Afghan detainees handed over by British troops to Afghan secret police were regularly beaten with weapons, hung from the ceiling and electrocuted, according to detailed allegations made public in a London courtroom on Tuesday.
The allegations of abuse, similar to Canada's detainee torture affair, came in the opening argument from Maya Evans, an anti-war activist seeking a judicial review of Britain's detainee transfer policy in Afghanistan. The statement was submitted Monday but released only Tuesday in full.
According to documents submitted to the court, a number of detainees outlined allegations of systematic abuse at the hands of the National Directorate of Security (NDS), the Afghan secret service.

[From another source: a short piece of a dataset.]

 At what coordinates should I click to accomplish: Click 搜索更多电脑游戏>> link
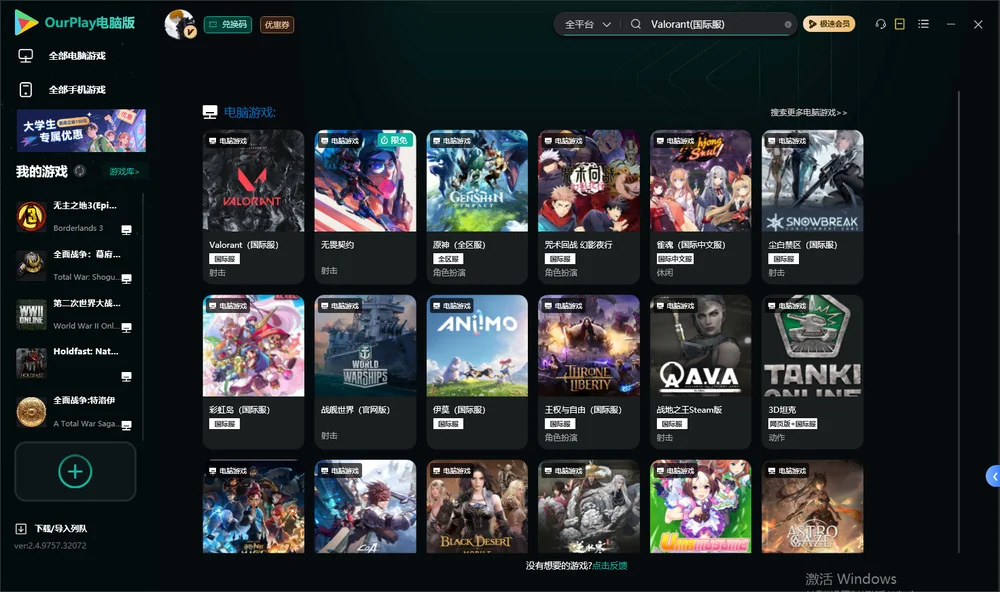coord(808,112)
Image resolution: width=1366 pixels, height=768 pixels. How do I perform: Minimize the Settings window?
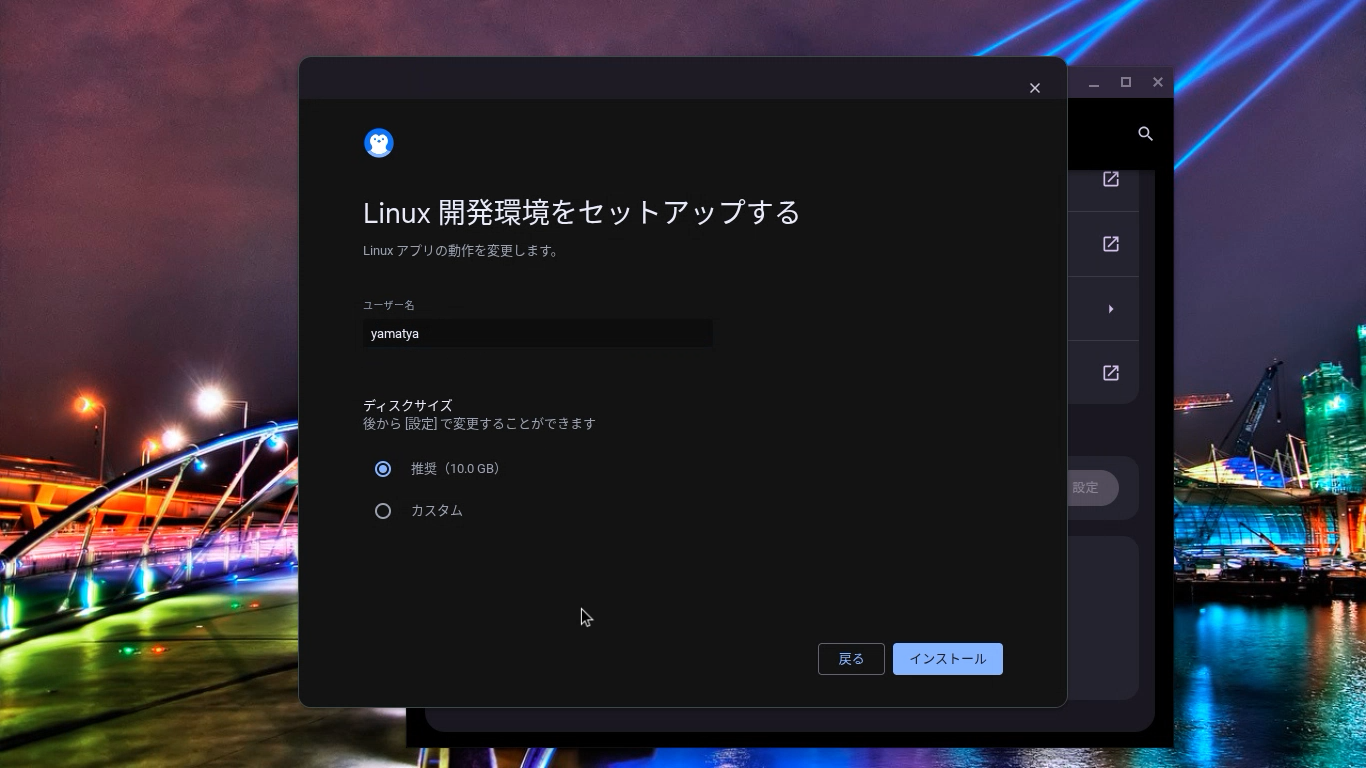click(1094, 82)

One detainee, identified as Prisoner A, said that between September and November 2008, he had been "beaten every other day for 2½ months whilst hung from the ceiling, often with a thick stick." He also said friends were beaten regularly and that the person who beat him with a stick was a "high-level NDS official."
Prisoner B alleged he was put in stress positions and deprived of sleep. Since he made those allegations, he "has never been seen again," according to the documents.

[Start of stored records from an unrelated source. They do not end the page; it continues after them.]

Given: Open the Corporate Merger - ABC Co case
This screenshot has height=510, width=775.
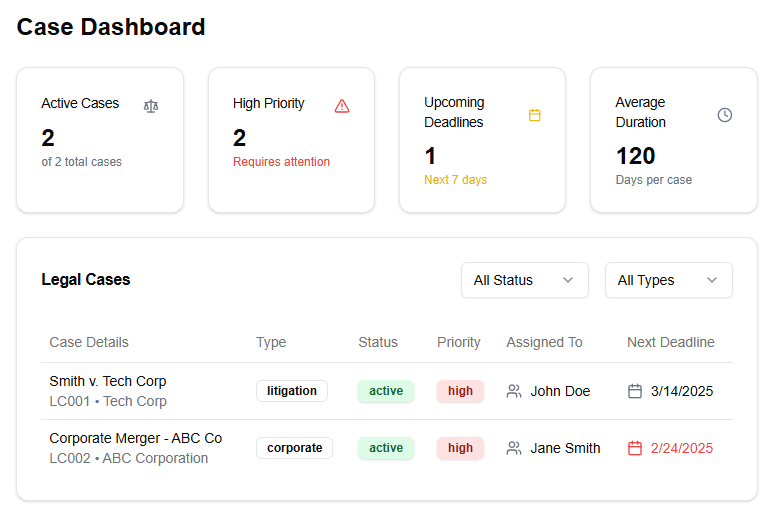Looking at the screenshot, I should point(136,438).
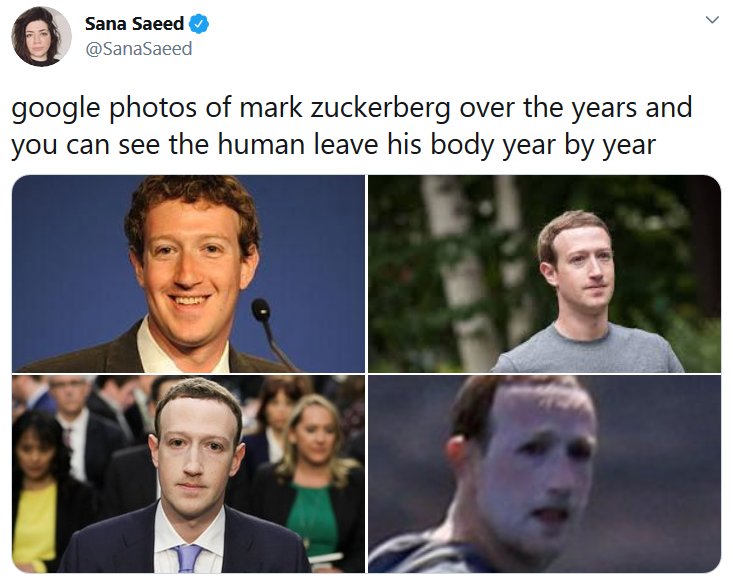Click the tweet's second line of text
This screenshot has width=733, height=586.
[x=333, y=144]
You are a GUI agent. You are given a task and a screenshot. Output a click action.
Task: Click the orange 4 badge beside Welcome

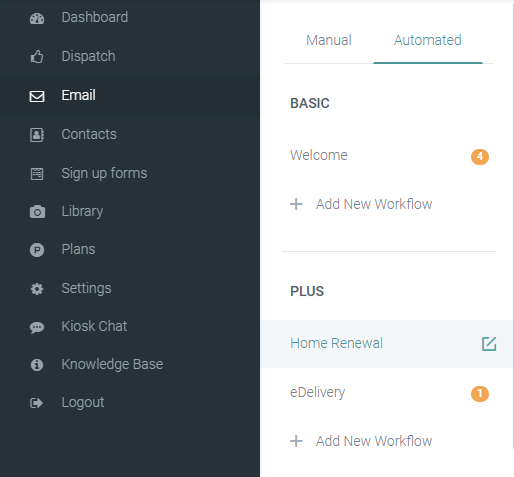[480, 157]
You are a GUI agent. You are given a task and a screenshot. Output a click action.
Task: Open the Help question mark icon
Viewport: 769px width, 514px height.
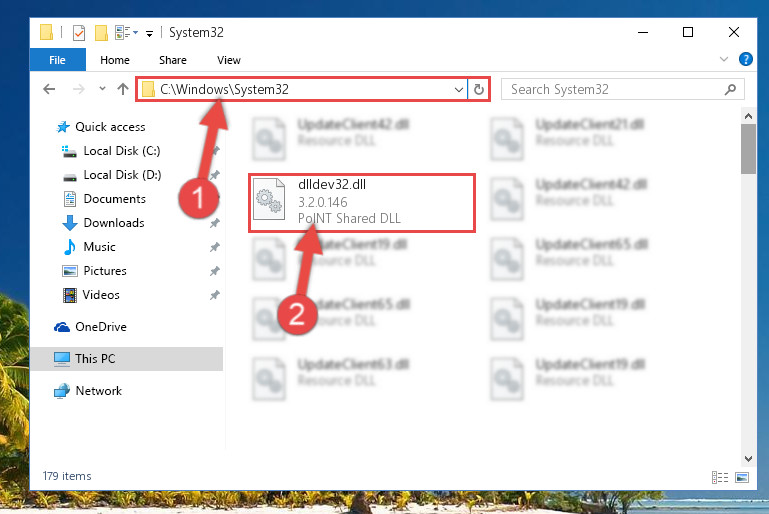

Another man, identified as Prisoner C, said that in September 2008 he was "beaten and electrocuted on his fingers, toes and palm of his feet by six men whilst hung from the ceiling."
Prisoner D said he was beaten twice with the butt of a rifle in Kandahar, hung from the ceiling and beaten in Kabul, and that he'd been electrocuted.
"Prisoner E said in 2007, he was beaten every night, including with a thin rubber cable with wires bound together" by a high-ranking NDS official. He claimed that the beatings were severe and on "each occasion he was struck from 50 to 100 times."
Prisoner G said he was beaten with steel rods on his back and legs for six consecutive nights and that he confessed for this reason.
'I'm sure the Canadian public will be interested in the evidence in this case.' —Human rights lawyer Daniel Carey
"The court's going to hear very compelling evidence that British forces for a number of years now have received evidence that detainees arrested by British forces, held in British facilities and therefore under control of the British government, have been transferred to the Afghan secret police and have alleged torture in Afghan facilities," Daniel Carey, a human rights lawyer, told CBC News earlier.
Carey is one of a number of lawyers representing Evans in the bid for a judicial review. The lawyers have thousands of documents relating to allegations of abuse of Afghan prisoners in nine cases.
"We are alleging that they have been tortured using electrocution, beating, whipping, stress positions," Carey said. He said NATO's force in Afghanistan "didn’t grasp the nettle and has buried its head in the sand while torture has continued, and it's known about it."
So far, much of the evidence being presented in court has been redacted, by request of Britain's Ministry of Defence.
Carey said the case could bring to light a connection to allegations regarding Canadian officials' knowledge of torture.
"It stands to reason, does it not, that with Canada being in control in Kandahar province and the U.K. in Helmand province, and detainees being transferred between facilities in Afghanistan, as you would expect, that of course there's knowledge shared," Carey said.
"I'm sure the Canadian public will be interested in the evidence in this case."
Canadian opposition parties have been trying to get Stephen Harper's government to release documents pertaining to the handling of Afghan detainees without heavily blacked-out sections.
Diplomat Richard Colvin sparked a political firestorm last November when he told a Commons committee that all detainees transferred to Afghan prisons by Canadian soldiers were likely tortured by Afghan officials.
Colvin has alleged Canadian government and military officials were well aware of the problem.